様々な命の輝き方を描く『さいごの一葉』
オー・ヘンリーの短編の傑作『最後の一葉』。喜びと切なさに同時に包まれるストーリーに、子どものころに出会ってハッと心を打たれた経験を持つ方もいらっしゃると思います。そのお話が、いもとようこさんの文と絵によって、親しみやすい絵本『さいごの一葉』として誕生しました。いずれ散っていく運命にありながら、限られた期間、鮮やかな赤で見る人の心を打つ晩秋のつたの葉。お話では、病床の女性ジョアンナ、絵が売れずにやけっぱちになっていた画家のベアモンさん、そしてつたの葉、それぞれが全く異なる形で命の輝きを訴えかけます。

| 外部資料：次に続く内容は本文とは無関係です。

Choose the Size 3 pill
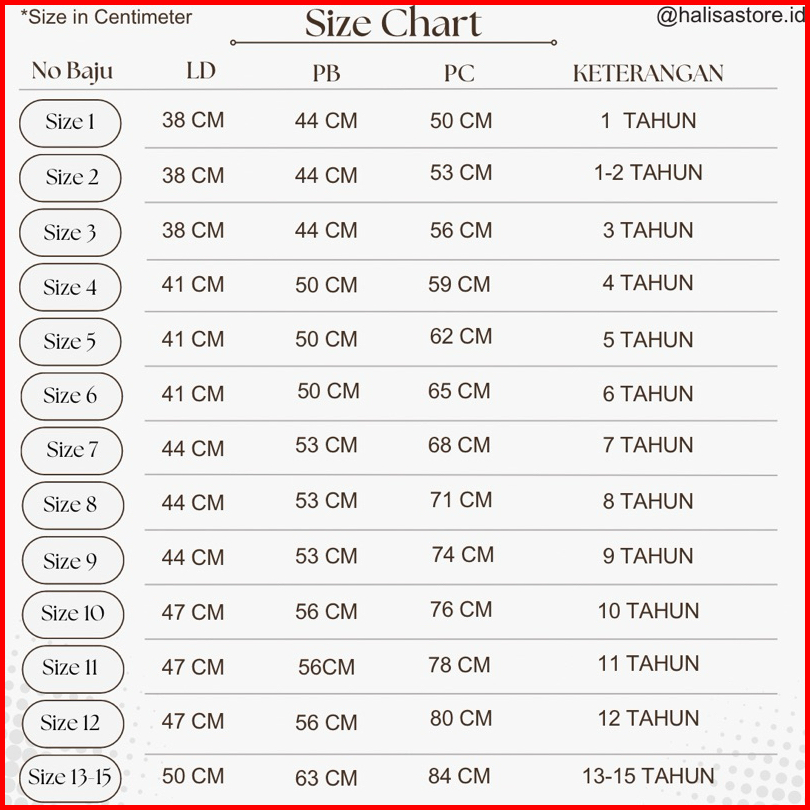tap(70, 233)
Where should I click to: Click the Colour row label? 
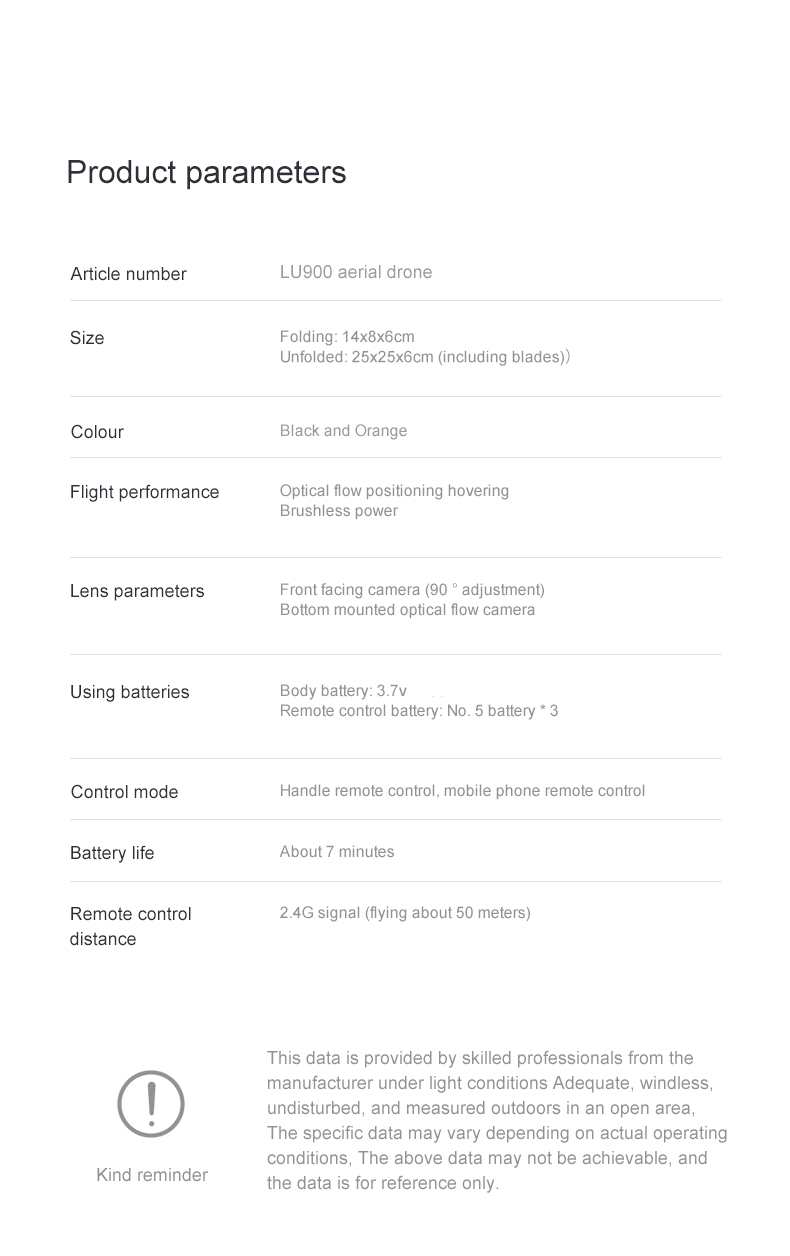point(97,432)
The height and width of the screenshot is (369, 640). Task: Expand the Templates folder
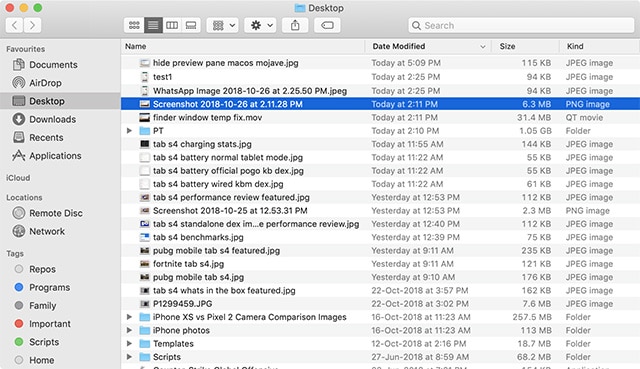pyautogui.click(x=129, y=343)
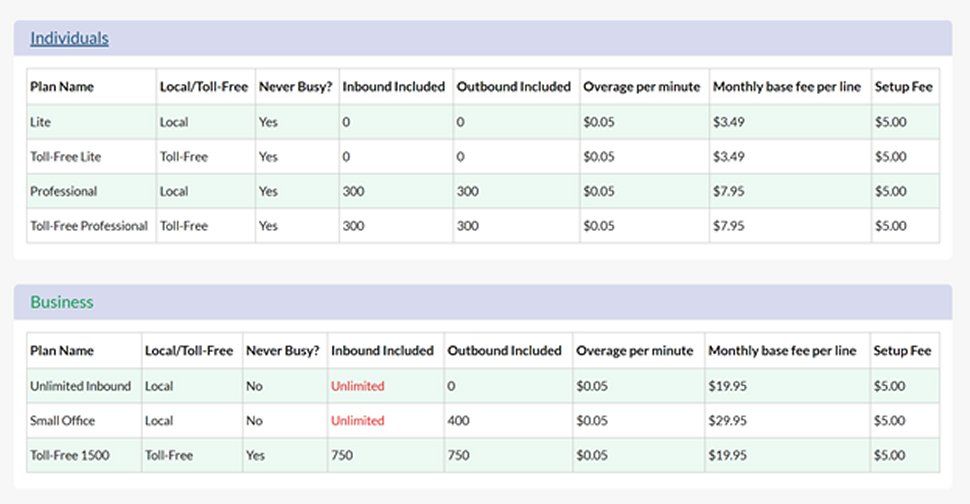
Task: Click Business table Setup Fee header
Action: pos(902,351)
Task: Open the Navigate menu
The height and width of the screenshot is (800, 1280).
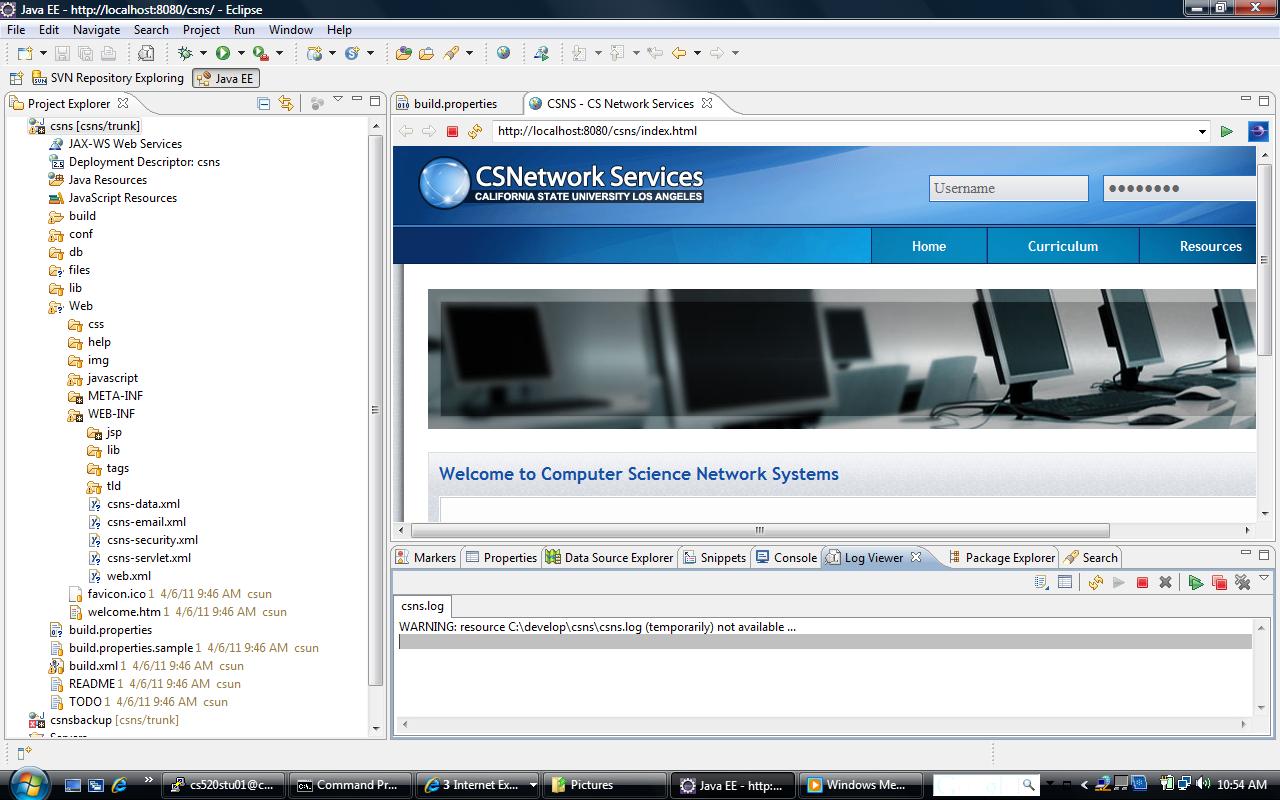Action: 96,30
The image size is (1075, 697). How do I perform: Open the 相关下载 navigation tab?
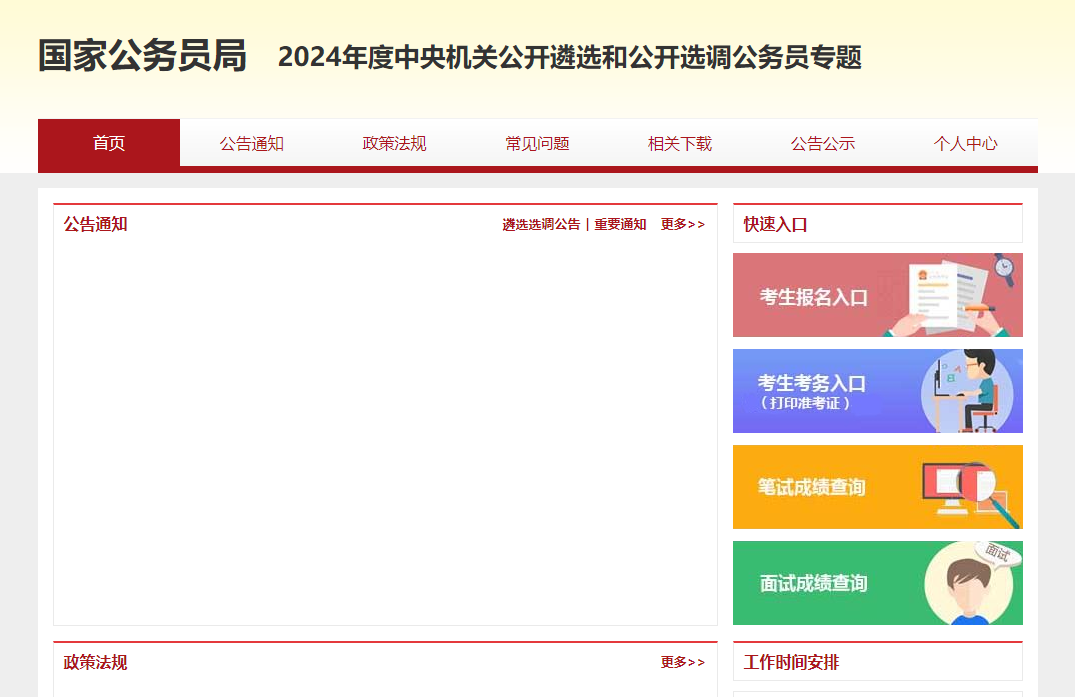[680, 143]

散りゆく葉に余命を重ねた女性と、彼女を救いたいと願った老画家
芸術家が集まるワシントンのとある町で、画家を目指して日々絵を描き続ける2人の女性。その1人、ジョアンナが、ある秋に重い肺炎を患いました。死んでしまうことばかりを考えるジョアンナは、窓の外を見ながら多い方から少ない方に数を数えます。3日前には100枚もあった真っ赤なつたの葉がどんどん散り去ってあっという間に残り少なくなったことに、自分の命の終わりの近づきを重ねているのです。共に絵を描き続けてきたスーがどんなに励ましても聞く耳を持たず、お医者さんもあきらめ顔。スーは2人が住んでいた下の部屋の画家のベアモンさんというおじいさんにジョアンナのことを話しにいきますが、長年絵が売れず酒浸りの日々を送っているベアモンさんは、つたの葉に自分の死を重ねるジョアンナのことを一笑に付します。しかし、そのベアモンさんが取った画家としての行動が、ジョアンナに生きる気力を吹き込みます。やがて再び出会った時に
私も子どもの頃どこかで出会ったお話。読み終わった時には複雑な気持ちになったことをうっすら覚えています。輝きを取り戻した命と、消えていった命、そして、本物ではないけれど病床の女性に生きる気力を復活させた、ベアモンさんの最後の傑作。小学校中~高学年の子たちがこの絵本に出会った時に、生と死を同時に訴えかけるお話を、どのような形で受け止めるかも様々だと思います。そして、いずれ原作をどこかで見かける機会があれば、きっと手にしてお話をたどりなおすのではないかとも思います。
いもとようこさんのとても分かりやすい文と、鮮やかな赤で強い存在感を放つ1枚のつたの葉の絵。絵本で名作に触れる体験は、決してイメージを固定するものではなく、やがて成長して出会った時に、かつてとは違うイメージや感じ方を発見することにつながるのではないかと感じます。